Sabi is a key concept in Japanese aesthetics, and it is a very important lesson in the truly crucial parts of karatedo, both in and out of the dojo.
Sabi is pronounced “sah-bee.”
Literally, 寂 means “mature”, although there are similarly-pronounced characters that take the core meaning of “aged” at the heart of sabi, and translate 寂 as “tarnished” or “corroded”.
Sabi is one half of the core of classic Japanese beauty (the other half is simplicity, or wabi 侘) – something which is mature is also “beautiful” and highly valued. In karatedo, sabi most directly applies to one’s rank belt (the “obi”) – have you ever looked at a really old black belt and seen the frayed threads, the tears, the drooping ends? Perhaps by itself, such a belt is ugly, old, corroded, and tarnished. But think of all the hard work, all the hours of dedication, all the sparring, the push-ups, the focus on kata. Think of all the wisdom and experiences accumulated, all the insights gained, all the enlightenment earned, all while wearing that old black belt.
With that understanding in mind….Now that old, ragged, black belt is beautiful, isn’t it?
Sabi can be applied to everything around us, but most especially people. Look at the older men and women in your life, in your workplace, in your school, in the dojo. Yes, perhaps they are wrinkled, have scars, show signs of aging.
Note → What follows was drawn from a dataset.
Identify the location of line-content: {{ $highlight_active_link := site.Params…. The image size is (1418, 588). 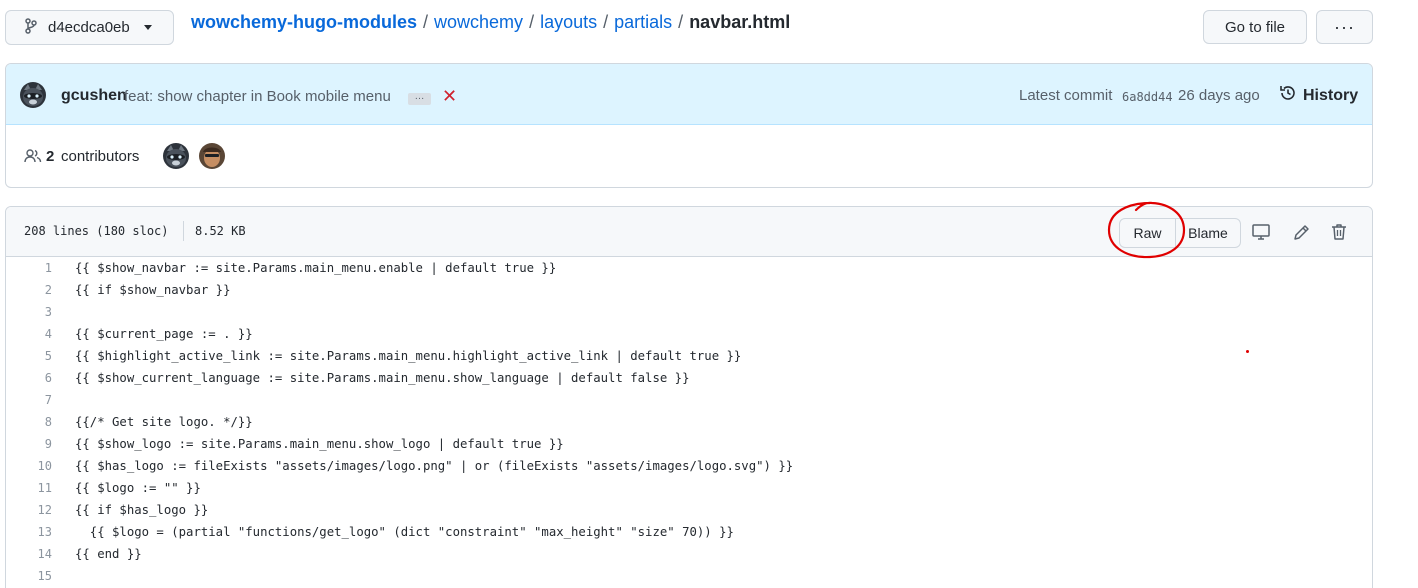
(408, 356).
Yes, perhaps they can’t run as fast, kick as high, or lift heavy loads like they once did.
But they are beautiful, nonetheless, aren’t they? Their experience, the wisdom they have gained, and the skills they have attained… all of those are beautiful things. Don’t see wrinkles: instead see enlightenment. Don’t see scars: instead see brilliant minds honed with skills we ourselves don’t have yet, and which can be shared with us.
And of course this can apply to objects as well, such as buildings, sculpture, clothes, and much more. Sabi is all around us, because beauty is all around us. We just have to be able to see below the surface, and appreciate it.